MHP’nin geçmişine bakıldığında vatan uğuruna göze alınan fedakarlıkların görüldüğünü anlatan Durmaz, “Gezi Parkı olayları ile başlatılan kaos süreci 15 Temmuz hain darbe girişiminin püskürtülmesiyle başarısız kılınmış 15 Temmuz gecesi Türk milleti sokakta Cumhur ittifakı kurulmuştur. Milliyetçi Hareket Partisi 15 Temmuz’da ışıklarını hiç söndürmemiş o ışık büyük Türk milletinin önünü aydınlatmıştır. 15 Temmuz demişken size bir hatırlatmada bulunmak istiyorum. Hani partimize FETO operasyonu olarak birilerinin aday gösterildiği ve partimizi ele geçirme çalışmaları sırasında hanımefendi hiddetten toplandıkları alanın tellerine tırmanıyordu. Keşke o hanımefendi o tellere tırmanırken gösterdiği kabiliyeti 15 Temmuz gecesi evinin balkonuna çıkarak gösterseydi. 15 Temmuz gecesi evinin balkonuna çıkamayanlar vardı. 15 Temmuz gecesi tankların arasından sıvışarak belediye başkanının evine giden CHP Genel Başkanı kahvesini yudumlarken darbenin adeta başarılı olmasını beklerken gecenin ilerleyen saatine kadar tek bir açıklama yapmamıştı. Oysa aynı akşam saat 20.00’de partisine geri dönen başkanımız partisinin ışıklarını açık tuttu.

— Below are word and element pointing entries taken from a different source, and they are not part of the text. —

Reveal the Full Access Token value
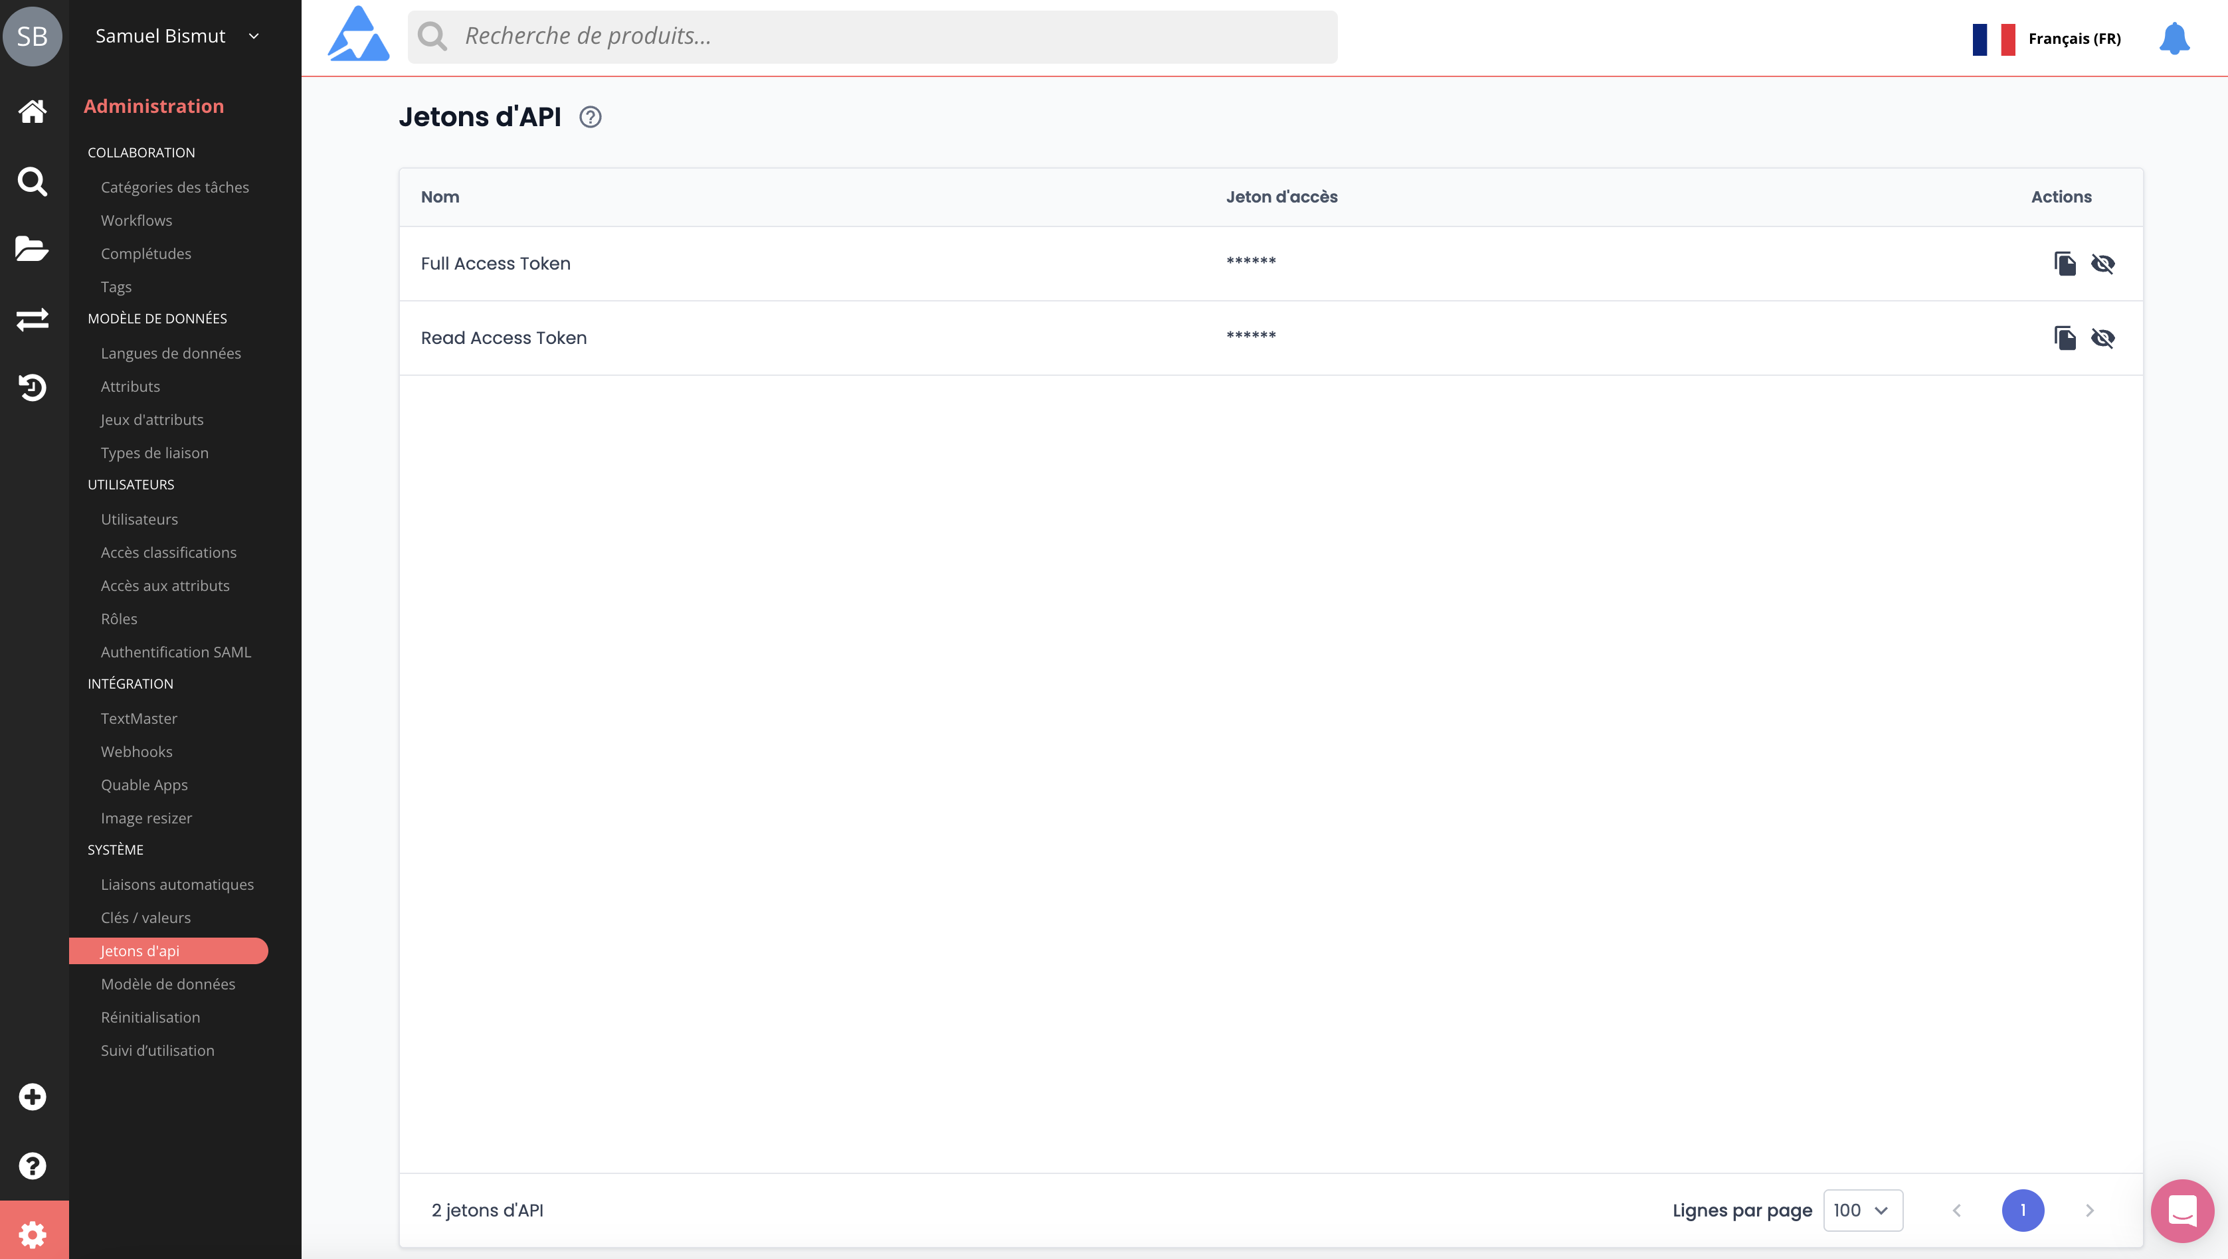This screenshot has height=1259, width=2228. [2103, 264]
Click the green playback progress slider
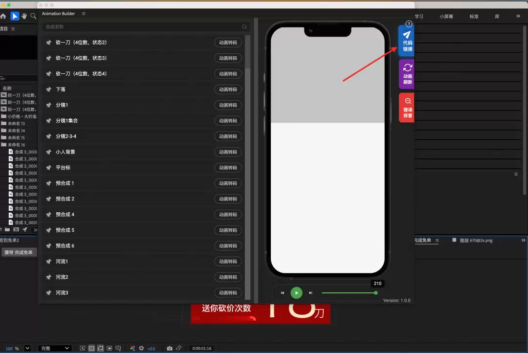The height and width of the screenshot is (353, 528). pyautogui.click(x=349, y=293)
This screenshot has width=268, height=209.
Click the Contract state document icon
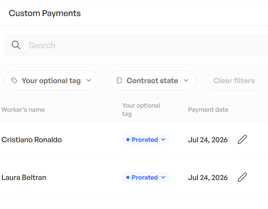[119, 80]
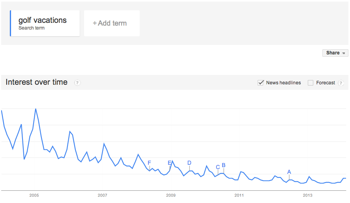This screenshot has height=203, width=350.
Task: Click the help icon beside Interest over time
Action: 77,83
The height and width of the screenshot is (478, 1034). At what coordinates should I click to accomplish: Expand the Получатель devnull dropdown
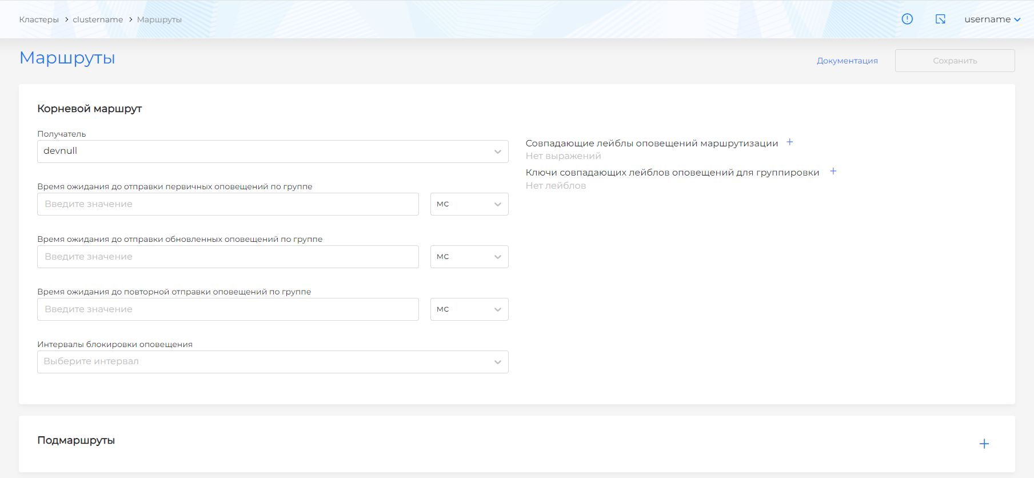(273, 152)
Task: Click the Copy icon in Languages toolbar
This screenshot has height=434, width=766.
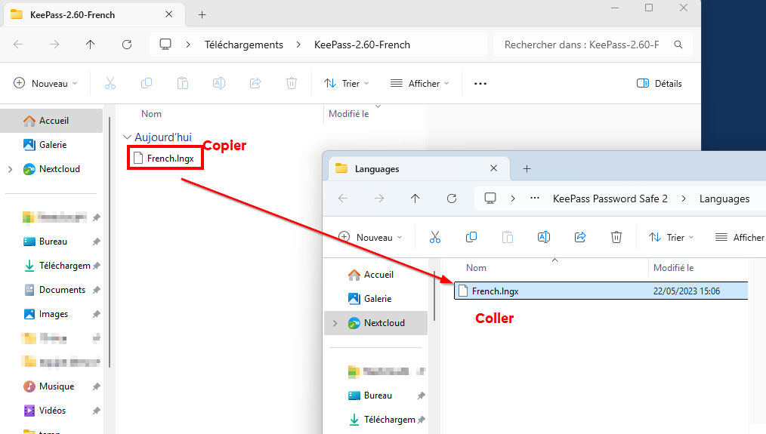Action: point(471,237)
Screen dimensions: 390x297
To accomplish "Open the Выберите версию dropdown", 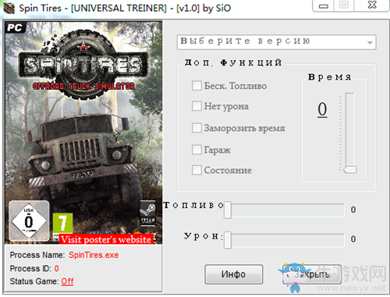I will 276,42.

Daha ortada kimse yokken biz MNHP olarak bu darbelerden en çok çekmiş siyasi hareketiz. Dolasıyla kimden nerden geldiğine bakmaksızın her türlü darbeye karşıyız devletimizin ve milletimizin yanındayız diye ilk açıklamayı genel başkanımız yapmıştır” ifadelerini kullandı.

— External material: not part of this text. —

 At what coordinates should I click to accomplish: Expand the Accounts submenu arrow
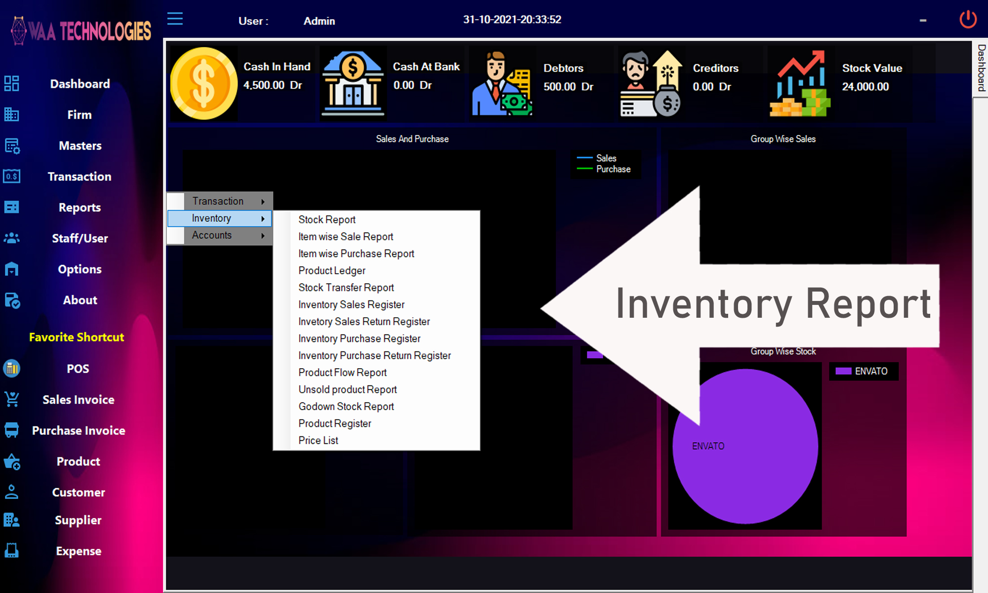tap(263, 236)
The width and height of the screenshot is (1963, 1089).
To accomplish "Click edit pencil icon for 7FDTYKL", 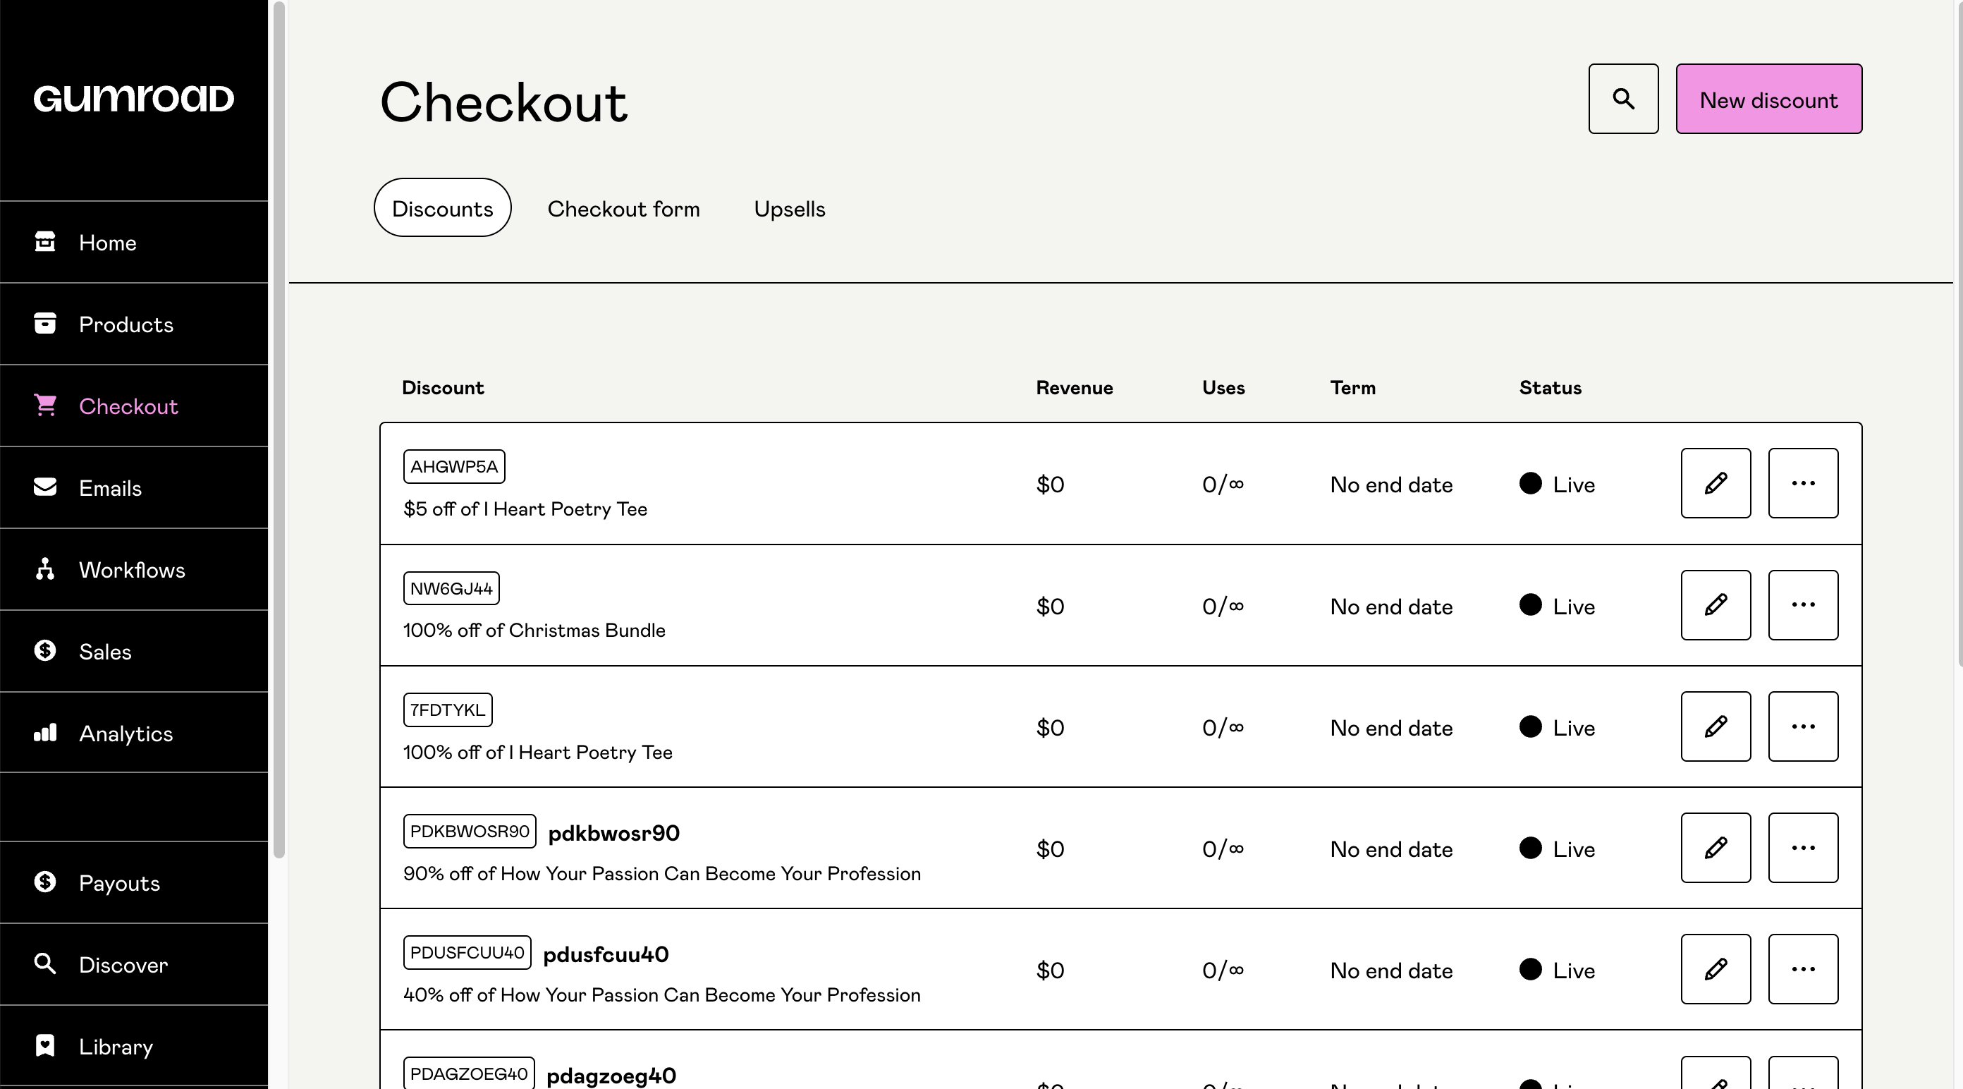I will (x=1715, y=725).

Cumhur İttifakı’nın sıradan bir ittifak ve çıkar merkezli bir oluşum olmadığının altını çizen Durmaz, Cumhur İttifakı’nın özünde vatan sevgisi ve Türk milletine mensubiyet şuuru bulunan 2023 lider ülke Türkiye vizyonunda çalışan 2053 ve 2071 hedeflerine hazırlık yapan Türkiye’nin diriliş ruhu olduğunu vurguladı.
HDP’nin kapatılmasına yönelik Anayasa Mahkemesi’nde davasının devem ettiğini hatırlatan Durmaz, MHP olarak davanın sonuna kadar takipçisi olacaklarını, terörün siyasi uzantısı, kravat takmış hali olan HDP’nin acilen kapatılması için ellerinden gelen her türlü gayreti göstereceklerini açıkladı.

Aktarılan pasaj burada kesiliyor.